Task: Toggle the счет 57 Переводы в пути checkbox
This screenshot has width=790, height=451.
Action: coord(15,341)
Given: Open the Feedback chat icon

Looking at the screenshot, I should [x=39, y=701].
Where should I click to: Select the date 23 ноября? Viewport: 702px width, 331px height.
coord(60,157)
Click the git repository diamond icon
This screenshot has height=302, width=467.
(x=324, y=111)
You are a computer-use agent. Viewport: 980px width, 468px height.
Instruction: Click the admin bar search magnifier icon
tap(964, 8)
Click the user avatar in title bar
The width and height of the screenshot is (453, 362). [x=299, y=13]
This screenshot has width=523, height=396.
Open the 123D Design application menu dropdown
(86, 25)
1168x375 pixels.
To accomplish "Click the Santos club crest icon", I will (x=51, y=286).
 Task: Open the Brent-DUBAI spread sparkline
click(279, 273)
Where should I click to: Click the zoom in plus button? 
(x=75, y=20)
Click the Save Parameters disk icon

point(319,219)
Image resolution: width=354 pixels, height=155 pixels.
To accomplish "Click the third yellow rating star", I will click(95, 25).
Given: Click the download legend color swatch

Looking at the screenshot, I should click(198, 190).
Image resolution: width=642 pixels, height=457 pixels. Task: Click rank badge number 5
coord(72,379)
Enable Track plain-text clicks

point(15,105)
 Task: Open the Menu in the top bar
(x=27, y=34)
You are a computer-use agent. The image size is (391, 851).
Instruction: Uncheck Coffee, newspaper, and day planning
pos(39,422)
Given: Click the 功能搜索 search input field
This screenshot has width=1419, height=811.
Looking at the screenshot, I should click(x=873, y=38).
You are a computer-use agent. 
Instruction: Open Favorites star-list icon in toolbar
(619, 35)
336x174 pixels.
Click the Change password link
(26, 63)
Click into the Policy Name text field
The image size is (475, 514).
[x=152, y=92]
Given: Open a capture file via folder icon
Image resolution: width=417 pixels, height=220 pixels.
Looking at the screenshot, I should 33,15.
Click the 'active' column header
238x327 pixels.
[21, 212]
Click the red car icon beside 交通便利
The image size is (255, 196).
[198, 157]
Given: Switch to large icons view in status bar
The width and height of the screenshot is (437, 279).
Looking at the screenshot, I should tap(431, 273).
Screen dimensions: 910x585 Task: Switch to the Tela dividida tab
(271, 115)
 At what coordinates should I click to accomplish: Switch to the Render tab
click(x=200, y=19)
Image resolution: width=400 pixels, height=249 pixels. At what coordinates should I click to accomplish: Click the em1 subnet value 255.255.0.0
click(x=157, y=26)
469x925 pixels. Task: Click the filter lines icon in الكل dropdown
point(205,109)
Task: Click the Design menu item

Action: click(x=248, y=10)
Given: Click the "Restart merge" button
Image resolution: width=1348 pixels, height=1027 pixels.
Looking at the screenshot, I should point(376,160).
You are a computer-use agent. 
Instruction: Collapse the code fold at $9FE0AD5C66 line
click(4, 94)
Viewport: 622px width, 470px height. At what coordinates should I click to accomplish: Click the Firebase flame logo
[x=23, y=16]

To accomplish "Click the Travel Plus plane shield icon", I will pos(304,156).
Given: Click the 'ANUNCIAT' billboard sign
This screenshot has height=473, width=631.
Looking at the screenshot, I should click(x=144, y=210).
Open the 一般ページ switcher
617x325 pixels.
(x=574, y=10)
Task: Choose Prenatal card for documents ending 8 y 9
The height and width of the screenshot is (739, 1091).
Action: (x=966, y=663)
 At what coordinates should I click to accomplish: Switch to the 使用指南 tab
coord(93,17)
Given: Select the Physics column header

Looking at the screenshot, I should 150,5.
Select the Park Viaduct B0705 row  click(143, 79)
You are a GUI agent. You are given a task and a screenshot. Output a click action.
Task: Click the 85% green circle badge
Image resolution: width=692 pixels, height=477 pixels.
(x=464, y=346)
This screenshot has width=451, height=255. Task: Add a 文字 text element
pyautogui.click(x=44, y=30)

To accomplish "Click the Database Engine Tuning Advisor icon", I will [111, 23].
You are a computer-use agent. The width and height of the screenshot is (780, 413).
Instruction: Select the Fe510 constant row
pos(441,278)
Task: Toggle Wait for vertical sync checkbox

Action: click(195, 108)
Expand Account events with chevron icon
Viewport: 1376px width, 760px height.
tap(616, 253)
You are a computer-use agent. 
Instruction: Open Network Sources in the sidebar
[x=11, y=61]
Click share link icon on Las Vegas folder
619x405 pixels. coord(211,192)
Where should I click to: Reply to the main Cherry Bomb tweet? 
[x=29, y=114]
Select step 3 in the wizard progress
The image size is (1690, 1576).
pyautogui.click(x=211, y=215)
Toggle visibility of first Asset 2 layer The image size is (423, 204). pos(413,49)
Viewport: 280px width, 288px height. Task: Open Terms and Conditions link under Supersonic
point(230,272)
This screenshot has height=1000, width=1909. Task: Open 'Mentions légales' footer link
☆ ☆ ☆ ☆ ☆
What number of lines in the listing contain the word "field"? Supply the number with no accompanying text.

Task output: 2